The duties were announced just hours after Rhode Island Governor Gina Raimondo won confirmation as the new U.S. Commerce Secretary in an 84-15 U.S. Senate vote.
The anti-dumping case and a companion anti-subsidy countervailing duty case were initiated under the Trump administration in March 2020. Common alloy aluminum sheet is a flat-rolled product used in building facades and truck trailer bodies to street signs.
Germany had the highest anti-dumping rate, ranging from 49.4% to 242.8%, and the largest exports of aluminum sheet to the United States, with $286.6 million worth in 2019.
Bahrain, second with $241.2 million worth of aluminum sheet exported to the United States, received a 4.83% anti-dumping duty rate and an anti-subsidy rate of up to 6.44%.
Commerce’s International Trade Administration issued a fact sheet showing anti-dumping and anti-subsidy rates for other countries, including Brazil, Croatia, Egypt, Greece, India, Indonesia, Italy, Oman, Romania, Serbia, Slovenia, South Africa, South Korea, Spain, Taiwan and Turkey.
“There has been a revival in investment in U.S. domestic production of common alloy sheet.
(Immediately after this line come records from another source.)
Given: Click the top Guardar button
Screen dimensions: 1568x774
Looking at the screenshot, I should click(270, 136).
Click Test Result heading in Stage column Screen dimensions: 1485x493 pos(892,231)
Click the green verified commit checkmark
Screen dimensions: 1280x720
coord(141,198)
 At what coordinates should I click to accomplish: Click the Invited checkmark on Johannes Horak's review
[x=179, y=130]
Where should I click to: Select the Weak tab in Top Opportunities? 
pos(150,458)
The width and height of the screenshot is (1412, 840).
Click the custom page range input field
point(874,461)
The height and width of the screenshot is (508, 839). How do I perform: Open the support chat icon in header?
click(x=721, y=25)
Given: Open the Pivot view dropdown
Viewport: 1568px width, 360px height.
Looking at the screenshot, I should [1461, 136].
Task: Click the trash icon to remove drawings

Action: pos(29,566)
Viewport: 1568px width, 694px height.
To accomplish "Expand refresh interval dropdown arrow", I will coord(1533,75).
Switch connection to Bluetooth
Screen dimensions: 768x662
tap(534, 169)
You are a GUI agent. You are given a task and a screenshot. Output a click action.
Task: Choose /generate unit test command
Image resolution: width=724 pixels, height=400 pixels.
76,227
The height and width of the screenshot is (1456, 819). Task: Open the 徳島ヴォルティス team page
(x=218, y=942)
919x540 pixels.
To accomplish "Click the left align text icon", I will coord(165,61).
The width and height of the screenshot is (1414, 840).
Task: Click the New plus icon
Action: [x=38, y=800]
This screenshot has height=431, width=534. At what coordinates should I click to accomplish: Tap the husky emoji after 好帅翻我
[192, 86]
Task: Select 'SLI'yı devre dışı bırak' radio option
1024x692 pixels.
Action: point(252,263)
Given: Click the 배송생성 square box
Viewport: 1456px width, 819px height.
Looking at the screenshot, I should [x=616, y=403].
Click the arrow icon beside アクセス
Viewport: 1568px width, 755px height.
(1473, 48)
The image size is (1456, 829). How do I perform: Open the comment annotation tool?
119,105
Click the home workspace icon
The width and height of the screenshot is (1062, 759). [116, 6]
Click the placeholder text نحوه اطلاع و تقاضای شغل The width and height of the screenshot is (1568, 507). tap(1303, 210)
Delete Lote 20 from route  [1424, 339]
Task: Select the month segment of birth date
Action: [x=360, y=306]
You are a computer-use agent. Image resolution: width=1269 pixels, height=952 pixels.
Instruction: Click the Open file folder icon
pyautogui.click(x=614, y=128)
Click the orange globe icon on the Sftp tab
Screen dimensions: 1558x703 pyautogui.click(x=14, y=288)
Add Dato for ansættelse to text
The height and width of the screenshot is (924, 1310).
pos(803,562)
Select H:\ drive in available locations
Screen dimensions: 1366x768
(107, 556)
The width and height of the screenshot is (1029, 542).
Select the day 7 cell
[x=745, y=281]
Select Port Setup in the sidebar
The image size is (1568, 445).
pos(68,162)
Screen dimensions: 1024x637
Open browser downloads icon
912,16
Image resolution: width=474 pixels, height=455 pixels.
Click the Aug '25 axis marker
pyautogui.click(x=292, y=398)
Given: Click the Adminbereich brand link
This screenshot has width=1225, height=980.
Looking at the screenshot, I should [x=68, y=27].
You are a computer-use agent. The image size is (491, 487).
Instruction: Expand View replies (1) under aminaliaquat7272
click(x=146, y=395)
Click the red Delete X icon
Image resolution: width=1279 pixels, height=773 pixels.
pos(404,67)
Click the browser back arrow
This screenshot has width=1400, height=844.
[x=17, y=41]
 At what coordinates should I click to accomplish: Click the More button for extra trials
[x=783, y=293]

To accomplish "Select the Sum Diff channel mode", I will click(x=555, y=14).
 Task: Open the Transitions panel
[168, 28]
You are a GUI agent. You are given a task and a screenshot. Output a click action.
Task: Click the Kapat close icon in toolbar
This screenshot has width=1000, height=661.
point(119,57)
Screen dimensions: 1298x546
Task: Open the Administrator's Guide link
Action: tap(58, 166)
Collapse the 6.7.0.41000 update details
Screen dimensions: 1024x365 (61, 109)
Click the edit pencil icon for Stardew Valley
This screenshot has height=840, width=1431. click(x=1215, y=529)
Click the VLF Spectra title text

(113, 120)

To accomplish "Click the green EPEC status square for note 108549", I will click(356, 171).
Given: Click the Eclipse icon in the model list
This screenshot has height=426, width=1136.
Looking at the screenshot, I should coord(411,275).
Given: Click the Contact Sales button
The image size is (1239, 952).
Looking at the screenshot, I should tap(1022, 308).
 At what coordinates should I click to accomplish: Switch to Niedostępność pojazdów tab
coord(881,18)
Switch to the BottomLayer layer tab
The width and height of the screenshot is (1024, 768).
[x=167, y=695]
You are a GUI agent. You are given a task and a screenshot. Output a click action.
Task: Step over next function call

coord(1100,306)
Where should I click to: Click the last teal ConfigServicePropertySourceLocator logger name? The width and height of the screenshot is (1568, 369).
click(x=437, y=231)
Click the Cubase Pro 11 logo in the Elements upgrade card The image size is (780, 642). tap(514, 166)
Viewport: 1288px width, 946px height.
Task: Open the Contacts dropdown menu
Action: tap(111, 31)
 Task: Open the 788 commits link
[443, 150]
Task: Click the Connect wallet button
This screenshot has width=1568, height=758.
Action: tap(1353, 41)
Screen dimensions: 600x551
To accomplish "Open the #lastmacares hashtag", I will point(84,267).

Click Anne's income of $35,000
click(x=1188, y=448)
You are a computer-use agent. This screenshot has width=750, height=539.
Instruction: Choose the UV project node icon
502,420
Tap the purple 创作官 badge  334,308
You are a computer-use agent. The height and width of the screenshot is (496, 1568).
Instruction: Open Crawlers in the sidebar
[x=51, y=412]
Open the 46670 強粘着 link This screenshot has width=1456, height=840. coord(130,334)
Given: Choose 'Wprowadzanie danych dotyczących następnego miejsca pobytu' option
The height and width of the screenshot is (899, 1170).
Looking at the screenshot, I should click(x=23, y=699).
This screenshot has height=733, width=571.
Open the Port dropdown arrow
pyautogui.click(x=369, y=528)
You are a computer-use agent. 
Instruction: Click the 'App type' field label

The key question…is whether the domestic increase in common alloy production is sufficient to offset potentially lower imports,” said Wood Mackenzie’s principal analyst Uday Patel.
“Aluminium demand is expanding rapidly in the United States at the moment and we expect the stimulus to further push demand growth for common alloy sheet over the next two years,” Patel said, adding that imports will likely continue despite the duties.
Patel expected that some of the aluminium sheets will reroute to Europe, where demand is likely strong enough to absorb the extra metal, as well as Southeast Asia where they might face oversupply due to readily available Chinese material.
The duties will come on top of 10% U.S. tariffs imposed on most aluminum imports by the Trump administration under a national security law.
U.S. aluminium premium was last at $364 a tonne, easing from its highest since November 2019 of $365 a tonne hit on Monday.